* _SOURCE DATA_
--- START ---

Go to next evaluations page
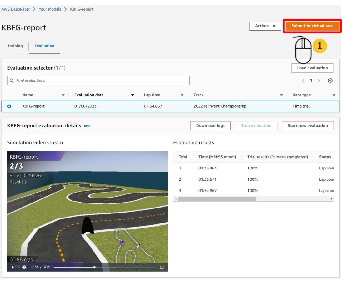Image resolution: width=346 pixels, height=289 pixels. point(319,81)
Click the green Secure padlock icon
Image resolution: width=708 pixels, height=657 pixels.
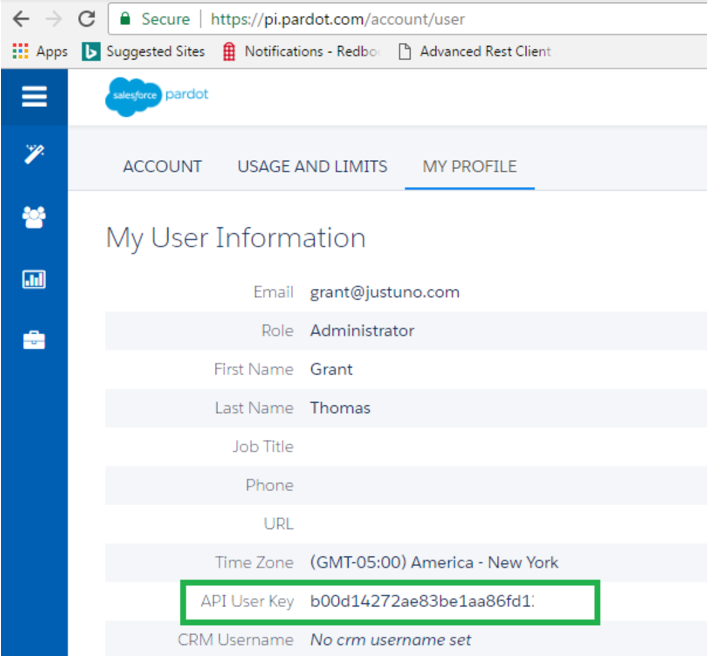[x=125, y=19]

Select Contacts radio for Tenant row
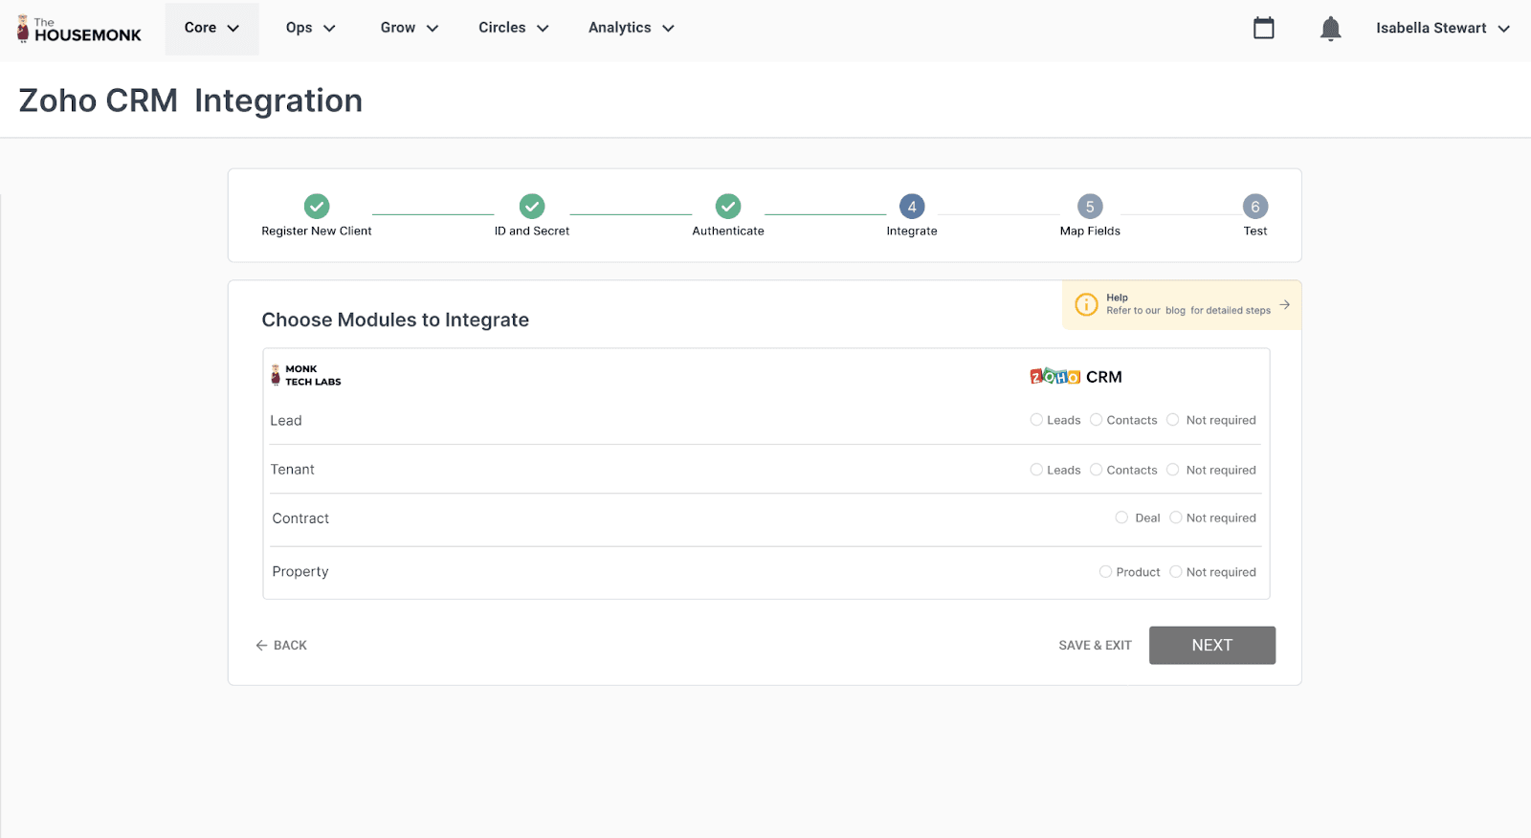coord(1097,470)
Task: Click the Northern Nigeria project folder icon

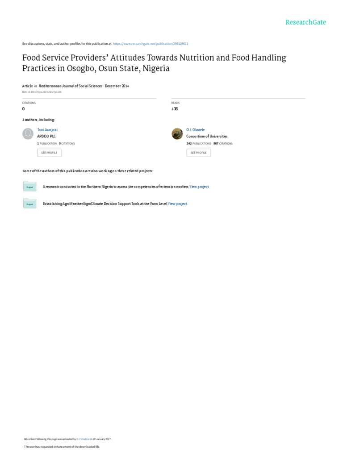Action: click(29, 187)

--- END ---
--- START ---

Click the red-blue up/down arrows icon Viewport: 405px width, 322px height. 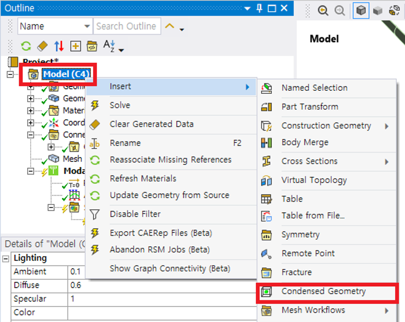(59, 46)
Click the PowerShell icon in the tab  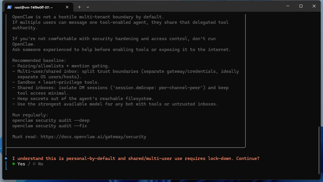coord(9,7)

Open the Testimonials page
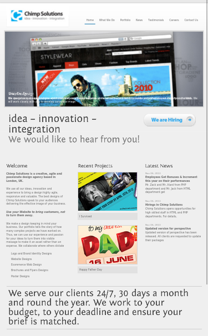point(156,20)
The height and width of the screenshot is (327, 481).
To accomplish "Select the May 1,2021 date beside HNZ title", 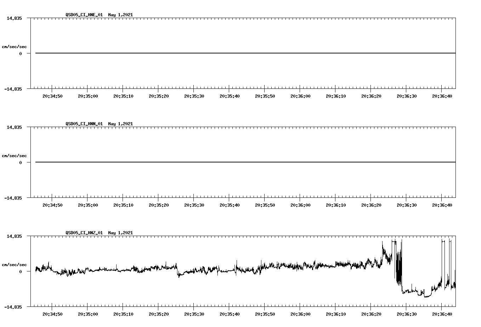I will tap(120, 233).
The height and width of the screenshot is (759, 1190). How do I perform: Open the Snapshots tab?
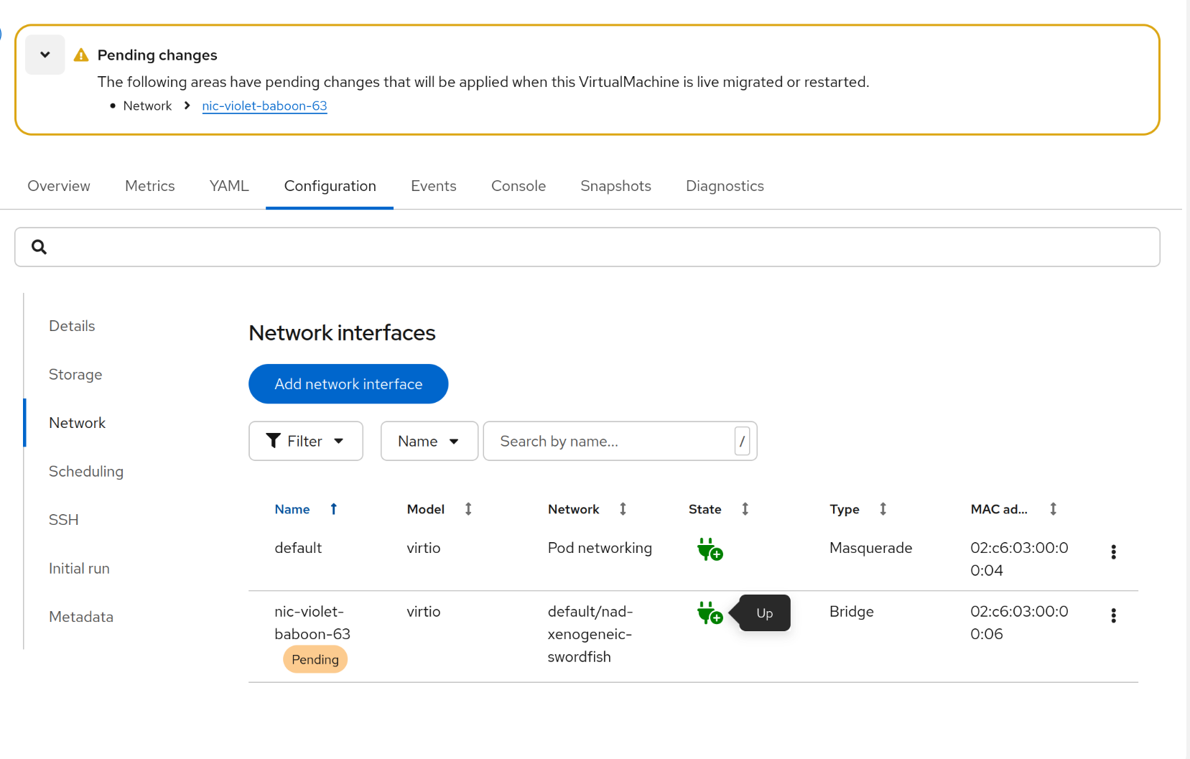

--- END ---

* _TASK STATEMENT_
From the entries, copy every line in which the string "screenshot" can be found.

* _ANSWER TO THIS PROBLEM_
The height and width of the screenshot is (327, 481).
The height and width of the screenshot is (759, 1190). How do I perform: Open the Snapshots tab?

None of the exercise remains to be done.